Новый французский главнокомандующий Пелисье{142}, сменивший Канробера, уже прибыл со всем своим штабом. Взвились сигнальные ракеты. Было пять часов, но и в эту пору полет ракет был очень красив. С бастионов следили за ракетами. Вдруг неприятельская канонада перенеслась с левого фланга на правый. Задымились и загремели холмы за линиею южных верков.
Генерал Хрулев стоял в дверях своей квартиры на Корабельной и курил трубку.
- Что бы это значило? - спросил он у окружавших офицеров.
Французские колонны быстро подвигались к Волынскому и Селенгинскому редутам. Французы шли смело, как будто в свой собственный лагерь; впереди офицеры с саблями наголо. На мгновение сверкнули за валом острия сабель и штыков. Горсть пластунов и солдат, находившихся на редутах, не могла сопротивляться. Часть наших легла на месте, другие бежали к мостику, перекинутому через Килен-балочную бухту. Небольшие кучки французов уже бегали по горе, заглядывали в землянки и распоряжались на редутах, как дома.

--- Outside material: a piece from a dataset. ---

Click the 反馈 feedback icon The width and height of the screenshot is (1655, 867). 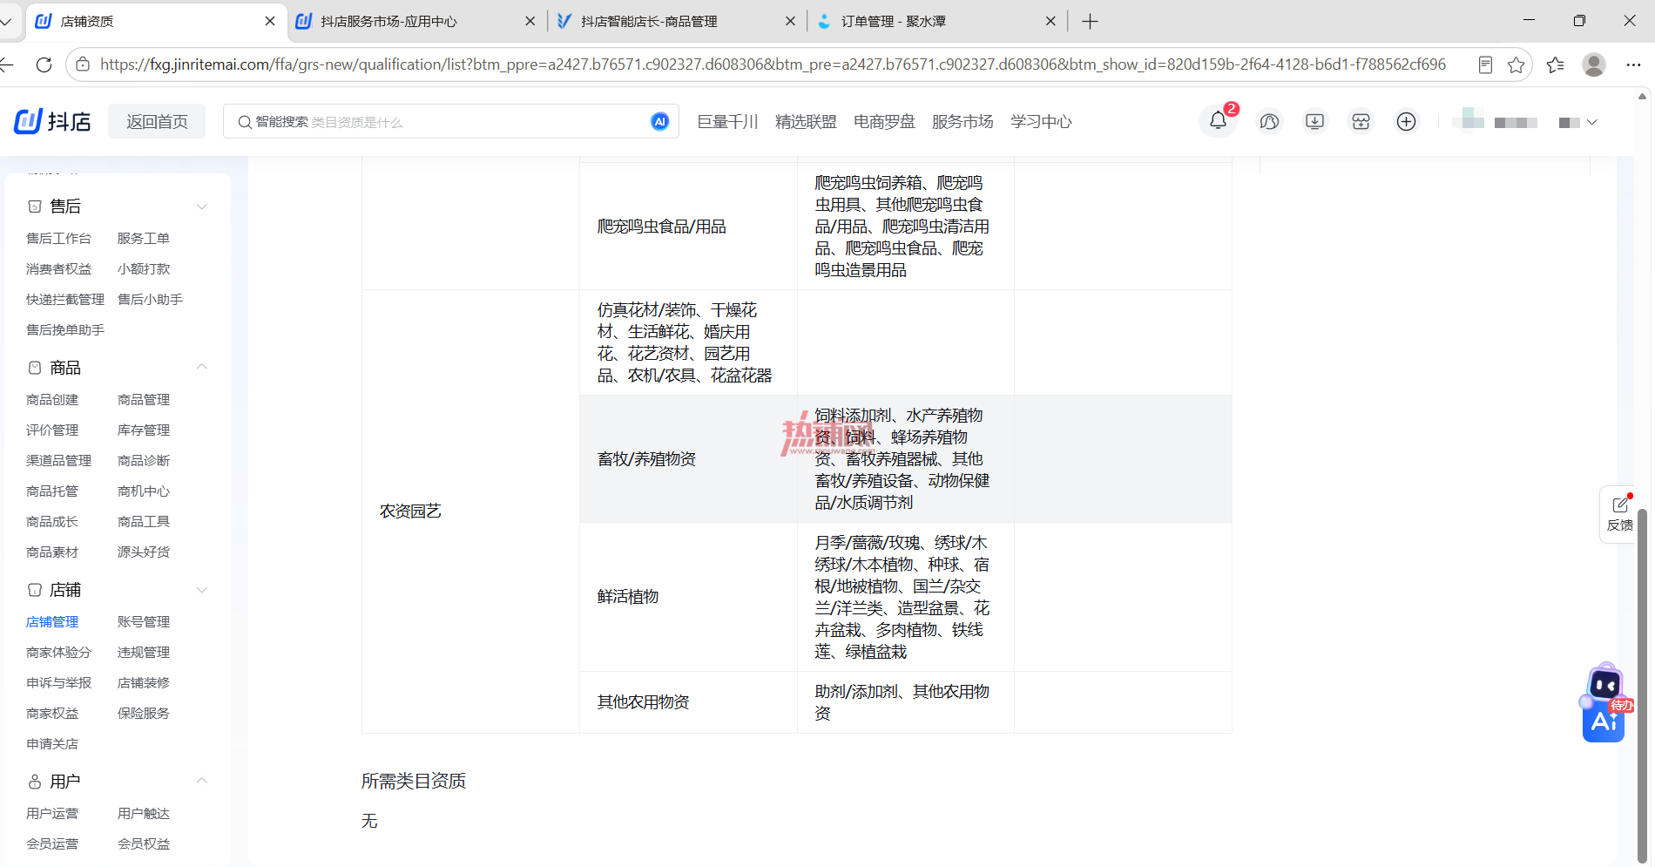coord(1620,514)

Камчатка еще не была взята. Ее атаковали зуавы, линейный полк и алжирские стрелки - черные чудовища, внушавшие нашим солдатам мысль о черте в человеческом образе.
Наши отступили из Камчатки к Малахову. Прискакал Нахимов, как всегда, в сюртуке, эполетах и ордене Георгия 2 класса. Французы осыпали его пулями. Доехав до рогатки, Нахимов старался удержать людей за валом, но все это бежало, ныряя под руки останавливавших их офицеров.